Salin Artikel

Setahun Jokowi-Ma'ruf: Lemahnya Oposisi dan Tumbuhnya Suara Jalanan

Peran oposisi tampak redup karena posisinya yang tak seimbang dengan parpol pendukung pemerintah.

Berbeda dengan periode pertama, di periode keduanya, Jokowi memiliki kekuatan lebih dari 60 persen di parlemen karena disokong enam fraksi.

Pemerintah dinilai semakin sulit dikontrol lantaran mendapat sokongan penuh dari mitra koalisinya di parlemen.

Hal ini berbeda 180 derajat dengan situasi periode pertama kepemimpinan Jokowi dengan Wakil Presiden Jusuf Kalla.

Untuk kondisi saat itu, DPR dinilai menjalankan fungsi legislatifnya untuk mengontrol jalannya kekuasaan pemerintah.

Sejenak flashback, saat Jokowi memerintah bersama Wakil Presiden Jusuf Kalla, suara mereka kalah di DPR lantaran hanya didukung empat dari 10 fraksi di DPR.

Keempat fraksi tersebut ialah PDI-P, PKB, Nasdem, dan Hanura.

Sisanya yakni Golkar, Gerindra, PAN, PKS, PPP, dan Demokrat merupakan kelompok oposisi dan menamakan diri mereka Koalisi Merah Putih (KMP)

Akibatnya, pemerintahan Jokowi sempat dibuat pusing. Salah satunya saat mengajukan RAPBN 2016.

Saat itu Wakil Presiden Jusuf Kalla turun langsung sebagai juru lobi yang mewakili pemerintah untuk berkomunikasi dengan Ketua Umum Partai Golkar versi Musyawarah Nasional Riau, AburIzal Bakrie.

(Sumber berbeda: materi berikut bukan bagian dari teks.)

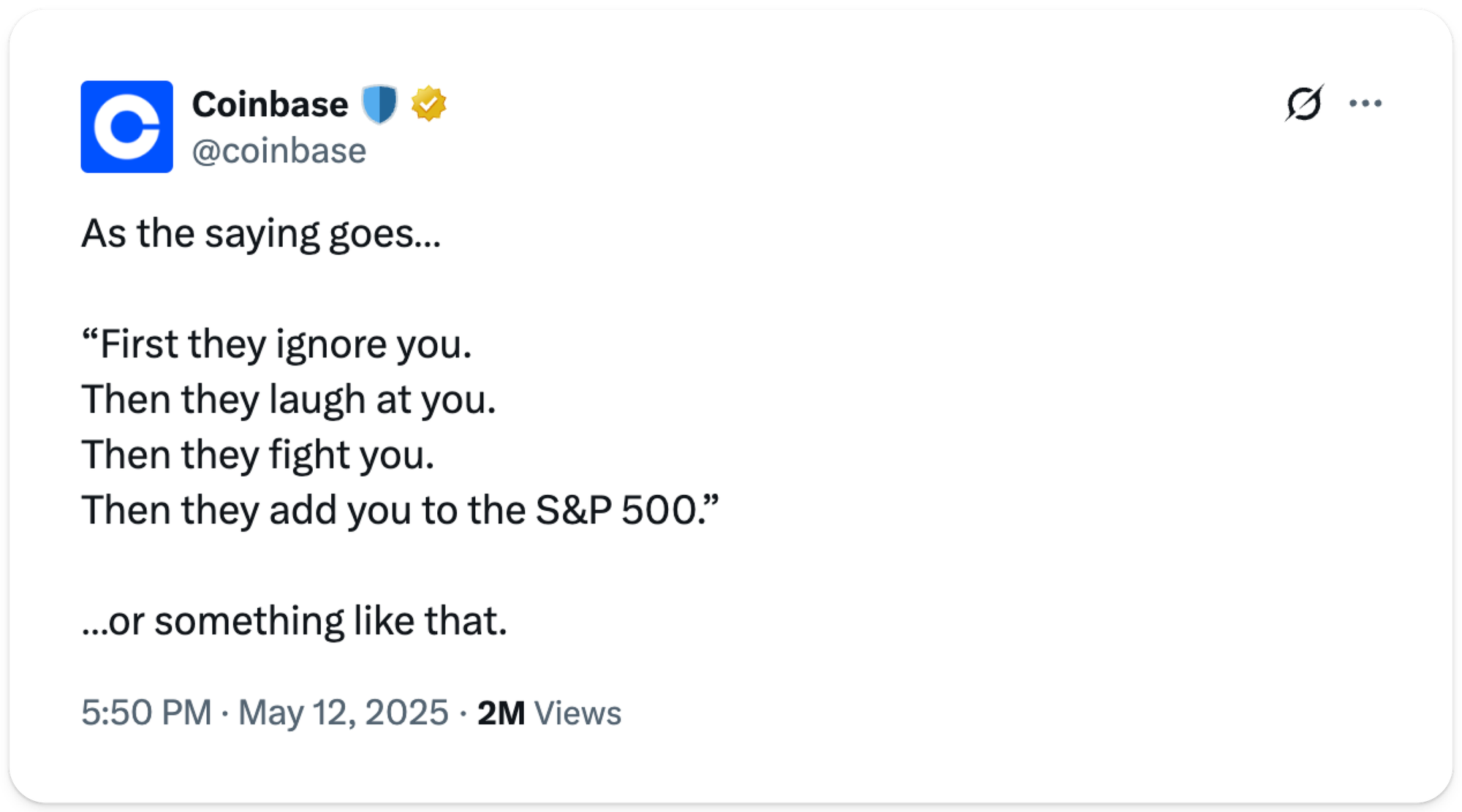This screenshot has height=812, width=1462.
Task: Click the Views label
Action: (x=577, y=713)
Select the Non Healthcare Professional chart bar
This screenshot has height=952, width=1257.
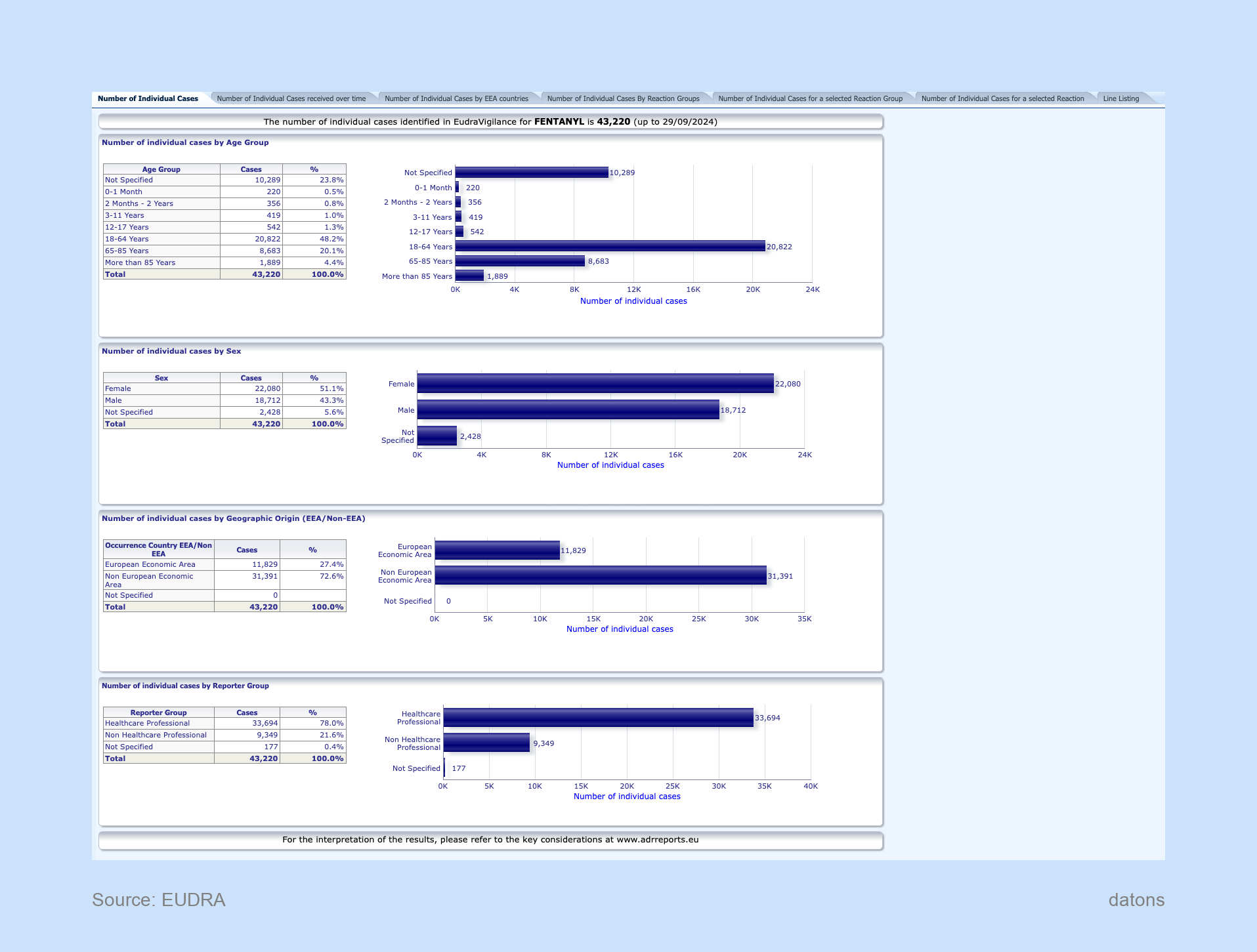coord(486,743)
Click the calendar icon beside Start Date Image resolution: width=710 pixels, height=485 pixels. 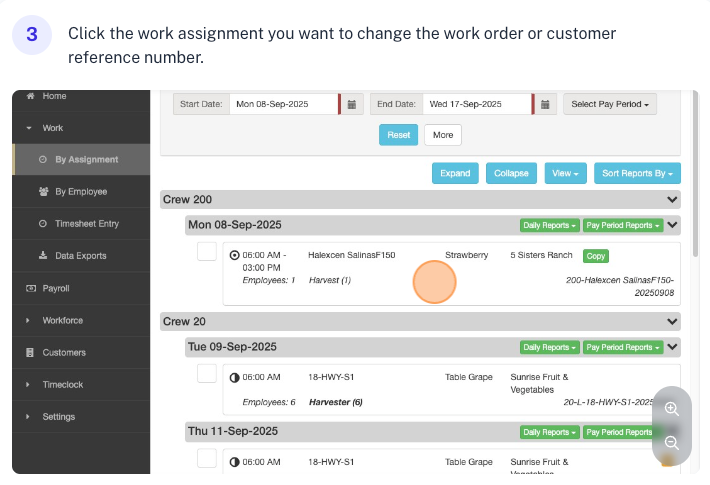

Hingga akhirnya Golkar dan beberapa anggota KMP lainnya menyetujui RAPBN 2016 yang diusulkan pemerintah.

Oposisi Lemah atau Dilemahkan?

Kini, dari sembilan fraksi di DPR, enam fraksi merupakan bagian dari partai koalisi pendukung Jokowi-Ma'ruf Amin.

Keenamnya adalah fraksi PDI-P, Partai Gerindra, Partai Golkar, Partai Nasdem, PKB, dan PPP.

Tiga fraksi lainnya, PKS, Partai Demokrat, dan PAN, tak bergabung ke dalam koalisi pemerintah.

Konfigurasi partai politik di parlemen saat ini praktis menguntungkan pemerintahan Jokowi karena didukung mayoritas partai politik di DPR.

Fenomena ini menunjukkan partai oposisi di periode kedua Jokowi tak bisa memberikan kritik berarti kepada pemerintah lantaran posisi mereka yang kalah jumlah dengan partai koalisi.

Melemahnya oposisi terlihat nyata saat Omnibus Law Rancangan Undang-undang (RUU) Cipta Kerja yang diusulkan Jokowi dengan cepat disahkan menjadi undang-undang.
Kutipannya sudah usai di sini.